1.4細胞中CREG蛋白表達的檢測采用Western blot法。取上述各組細胞，添加PMSF/RIPA蛋白裂解液，吹打混合裂解，4 ℃高速離心。吸取上清，用常規BCA法定量檢測，保存于-80 ℃。蛋白樣品上樣量20 μg，電泳后常規方法濕轉膜，將轉膜后的NC膜置于封閉液(10 mL的TBST溶解300 mg脫脂奶粉)中37 ℃反應1.5 h。加入用封閉液按1∶4 000稀釋的CREG一抗，4 ℃條件下過夜反應。
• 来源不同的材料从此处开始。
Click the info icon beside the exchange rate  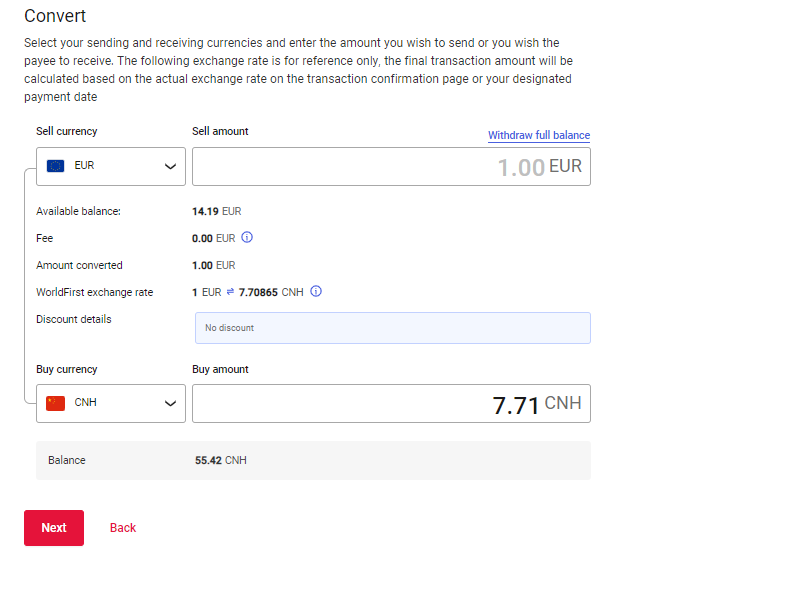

加入同法配制按1∶4 000稀釋的HRP標記的二抗，室溫結合1.5 h，ECL顯色試劑盒顯色，采集圖像并分析CREG和內參β-actin條帶的灰度值，二者的比值即為CREG蛋白的表達水平。

1.5細胞培養液中MDA含量、SOD活性及ROS水平檢測取4組細胞，檢測細胞培養液中MDA含量和SOD活性，同時檢測ROS水平，步驟均參照試劑盒說明書。MDA檢測用硫代巴比妥酸法，SOD檢測用黃嘌呤氧化酶法，ROS檢測用DCFH-DA法。

1.6細胞凋亡檢測采用流式細胞術。取4組細胞，以2.5 g/L的胰蛋白酶消化，每組收集1×106個細胞，用PBS洗滌3次，添加500 μL的Binding Buffer后，再依次添加Annexin V-FITC 5 μL和PI 5 μL，混合后孵育15 min。上流式細胞儀檢測細胞凋亡。

1.7細胞中CleavedCaspase-3蛋白表達水平的檢測取4組細胞，用Western blot法檢測Cleaved Caspase-3蛋白的表達水平，Cleaved Caspase-3抗體按1∶600稀釋，余步驟同1.4。

1.8統計學處理用SPSS 21.0處理數據。采用單因素方差分析比較4組間以上指標的差異，兩兩比較用SNK-q檢驗，檢驗水準α=0.05。

2 結果

2.1 4組細胞中CREG表達的比較見圖1、表1。與空白對照組比較，OxLDL組和陰性對照組細胞中CREG mRNA和蛋白的表達水平均降低，而pLNCX-CREG組CREG mRNA和蛋白表達水平均較OxLDL組和陰性對照組升高。

1～4:分別為空白對照組、OxLDL組、陰性對照組、pLNCX-CREG組

圖1 4組細胞中CREG蛋白的表達

*:與空白對照組比較，P<0.05；#:與OxLDL組及陰性對照組比較，P<0.05

2.2 4組細胞培養液中氧化損傷因子水平比較見表2。與空白對照組比較，OxLDL組和陰性對照組SOD活性降低，MDA和ROS水平升高；與OxLDL組及陰性對照組比較，pLNCX-CREG組細胞中SOD活性升高，MDA和ROS水平降低。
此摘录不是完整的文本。